_WORK ITEM_. Each entry must be restated word for word.

_THE RECORDS_.
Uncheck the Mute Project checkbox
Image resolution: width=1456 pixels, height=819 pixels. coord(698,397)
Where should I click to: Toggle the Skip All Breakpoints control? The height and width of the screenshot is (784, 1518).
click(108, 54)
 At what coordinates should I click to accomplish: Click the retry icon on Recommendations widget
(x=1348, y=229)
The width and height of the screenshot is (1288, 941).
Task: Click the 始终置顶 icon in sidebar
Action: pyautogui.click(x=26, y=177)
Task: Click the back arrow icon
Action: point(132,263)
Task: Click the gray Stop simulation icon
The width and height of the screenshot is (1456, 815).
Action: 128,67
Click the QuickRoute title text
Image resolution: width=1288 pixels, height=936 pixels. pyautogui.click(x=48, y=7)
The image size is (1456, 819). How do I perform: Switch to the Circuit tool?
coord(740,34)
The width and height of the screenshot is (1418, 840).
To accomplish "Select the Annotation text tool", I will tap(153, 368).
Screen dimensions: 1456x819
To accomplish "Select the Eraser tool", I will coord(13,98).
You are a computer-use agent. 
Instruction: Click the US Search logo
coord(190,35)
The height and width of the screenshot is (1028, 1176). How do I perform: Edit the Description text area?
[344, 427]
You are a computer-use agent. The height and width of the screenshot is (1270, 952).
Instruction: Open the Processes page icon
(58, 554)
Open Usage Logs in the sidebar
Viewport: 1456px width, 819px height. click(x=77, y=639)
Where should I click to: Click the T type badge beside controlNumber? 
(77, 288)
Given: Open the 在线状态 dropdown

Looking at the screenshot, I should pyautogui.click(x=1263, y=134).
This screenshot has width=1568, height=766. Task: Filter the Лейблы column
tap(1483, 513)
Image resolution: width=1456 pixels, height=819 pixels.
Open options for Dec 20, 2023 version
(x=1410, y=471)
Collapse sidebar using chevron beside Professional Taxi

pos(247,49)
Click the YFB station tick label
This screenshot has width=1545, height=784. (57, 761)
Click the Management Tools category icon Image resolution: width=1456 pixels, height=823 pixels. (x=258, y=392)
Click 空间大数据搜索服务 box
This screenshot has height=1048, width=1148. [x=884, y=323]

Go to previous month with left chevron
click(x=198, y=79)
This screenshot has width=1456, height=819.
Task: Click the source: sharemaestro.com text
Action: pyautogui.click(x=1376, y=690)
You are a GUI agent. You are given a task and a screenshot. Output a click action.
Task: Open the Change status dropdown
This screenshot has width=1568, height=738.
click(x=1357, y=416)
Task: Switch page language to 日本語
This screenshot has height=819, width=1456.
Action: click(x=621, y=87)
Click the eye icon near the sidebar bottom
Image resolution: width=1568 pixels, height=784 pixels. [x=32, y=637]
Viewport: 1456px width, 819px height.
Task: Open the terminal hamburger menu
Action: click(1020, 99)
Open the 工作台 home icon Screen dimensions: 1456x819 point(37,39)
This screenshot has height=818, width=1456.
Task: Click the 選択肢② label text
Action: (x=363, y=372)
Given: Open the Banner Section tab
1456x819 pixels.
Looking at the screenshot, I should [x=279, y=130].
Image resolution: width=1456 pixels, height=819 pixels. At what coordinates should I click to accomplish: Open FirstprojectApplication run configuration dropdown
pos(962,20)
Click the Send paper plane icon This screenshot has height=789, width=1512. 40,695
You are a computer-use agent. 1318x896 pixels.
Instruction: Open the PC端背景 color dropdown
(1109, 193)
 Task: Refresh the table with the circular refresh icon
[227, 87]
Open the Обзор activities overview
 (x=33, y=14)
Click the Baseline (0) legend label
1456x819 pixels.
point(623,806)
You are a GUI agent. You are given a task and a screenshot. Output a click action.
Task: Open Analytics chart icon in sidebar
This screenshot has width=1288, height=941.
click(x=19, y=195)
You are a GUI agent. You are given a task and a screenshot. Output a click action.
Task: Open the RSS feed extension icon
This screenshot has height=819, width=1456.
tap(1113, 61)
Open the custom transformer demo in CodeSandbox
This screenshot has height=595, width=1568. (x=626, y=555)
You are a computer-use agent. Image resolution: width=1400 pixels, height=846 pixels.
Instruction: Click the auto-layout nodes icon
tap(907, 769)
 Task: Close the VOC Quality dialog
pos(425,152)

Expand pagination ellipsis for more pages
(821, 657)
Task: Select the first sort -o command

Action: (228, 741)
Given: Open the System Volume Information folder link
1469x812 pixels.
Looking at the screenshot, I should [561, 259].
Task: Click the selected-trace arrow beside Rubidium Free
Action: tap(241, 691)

_ANSWER_.
Uncheck the Mute Project checkbox
Image resolution: width=1456 pixels, height=819 pixels. coord(698,397)
Where should I click to: Toggle the Skip All Breakpoints control? The height and width of the screenshot is (784, 1518).
click(108, 54)
 At what coordinates should I click to accomplish: Click the retry icon on Recommendations widget
(x=1348, y=229)
The width and height of the screenshot is (1288, 941).
Task: Click the 始终置顶 icon in sidebar
Action: pyautogui.click(x=26, y=177)
Task: Click the back arrow icon
Action: point(132,263)
Task: Click the gray Stop simulation icon
The width and height of the screenshot is (1456, 815).
Action: 128,67
Click the QuickRoute title text
Image resolution: width=1288 pixels, height=936 pixels. pyautogui.click(x=48, y=7)
The image size is (1456, 819). How do I perform: Switch to the Circuit tool?
coord(740,34)
The width and height of the screenshot is (1418, 840).
To accomplish "Select the Annotation text tool", I will tap(153, 368).
Screen dimensions: 1456x819
To accomplish "Select the Eraser tool", I will coord(13,98).
You are a computer-use agent. 
Instruction: Click the US Search logo
coord(190,35)
The height and width of the screenshot is (1028, 1176). How do I perform: Edit the Description text area?
[344, 427]
You are a computer-use agent. The height and width of the screenshot is (1270, 952).
Instruction: Open the Processes page icon
(58, 554)
Open Usage Logs in the sidebar
Viewport: 1456px width, 819px height. click(x=77, y=639)
Where should I click to: Click the T type badge beside controlNumber? 
(77, 288)
Given: Open the 在线状态 dropdown

Looking at the screenshot, I should pyautogui.click(x=1263, y=134).
This screenshot has width=1568, height=766. Task: Filter the Лейблы column
tap(1483, 513)
Image resolution: width=1456 pixels, height=819 pixels.
Open options for Dec 20, 2023 version
(x=1410, y=471)
Collapse sidebar using chevron beside Professional Taxi

pos(247,49)
Click the YFB station tick label
This screenshot has width=1545, height=784. (57, 761)
Click the Management Tools category icon Image resolution: width=1456 pixels, height=823 pixels. (x=258, y=392)
Click 空间大数据搜索服务 box
This screenshot has height=1048, width=1148. [x=884, y=323]

Go to previous month with left chevron
click(x=198, y=79)
This screenshot has width=1456, height=819.
Task: Click the source: sharemaestro.com text
Action: pyautogui.click(x=1376, y=690)
You are a GUI agent. You are given a task and a screenshot. Output a click action.
Task: Open the Change status dropdown
This screenshot has width=1568, height=738.
click(x=1357, y=416)
Task: Switch page language to 日本語
This screenshot has height=819, width=1456.
Action: click(x=621, y=87)
Click the eye icon near the sidebar bottom
Image resolution: width=1568 pixels, height=784 pixels. [x=32, y=637]
Viewport: 1456px width, 819px height.
Task: Open the terminal hamburger menu
Action: click(1020, 99)
Open the 工作台 home icon Screen dimensions: 1456x819 point(37,39)
This screenshot has height=818, width=1456.
Task: Click the 選択肢② label text
Action: (x=363, y=372)
Given: Open the Banner Section tab
1456x819 pixels.
Looking at the screenshot, I should [x=279, y=130].
Image resolution: width=1456 pixels, height=819 pixels. At what coordinates should I click to accomplish: Open FirstprojectApplication run configuration dropdown
pos(962,20)
Click the Send paper plane icon This screenshot has height=789, width=1512. 40,695
You are a computer-use agent. 1318x896 pixels.
Instruction: Open the PC端背景 color dropdown
(1109, 193)
 Task: Refresh the table with the circular refresh icon
[227, 87]
Open the Обзор activities overview
 (x=33, y=14)
Click the Baseline (0) legend label
1456x819 pixels.
point(623,806)
You are a GUI agent. You are given a task and a screenshot. Output a click action.
Task: Open Analytics chart icon in sidebar
This screenshot has width=1288, height=941.
click(x=19, y=195)
You are a GUI agent. You are given a task and a screenshot. Output a click action.
Task: Open the RSS feed extension icon
This screenshot has height=819, width=1456.
tap(1113, 61)
Open the custom transformer demo in CodeSandbox
This screenshot has height=595, width=1568. (x=626, y=555)
You are a computer-use agent. Image resolution: width=1400 pixels, height=846 pixels.
Instruction: Click the auto-layout nodes icon
tap(907, 769)
 Task: Close the VOC Quality dialog
pos(425,152)

Expand pagination ellipsis for more pages
(821, 657)
Task: Select the first sort -o command

Action: (228, 741)
Given: Open the System Volume Information folder link
1469x812 pixels.
Looking at the screenshot, I should [561, 259].
Task: Click the selected-trace arrow beside Rubidium Free
Action: tap(241, 691)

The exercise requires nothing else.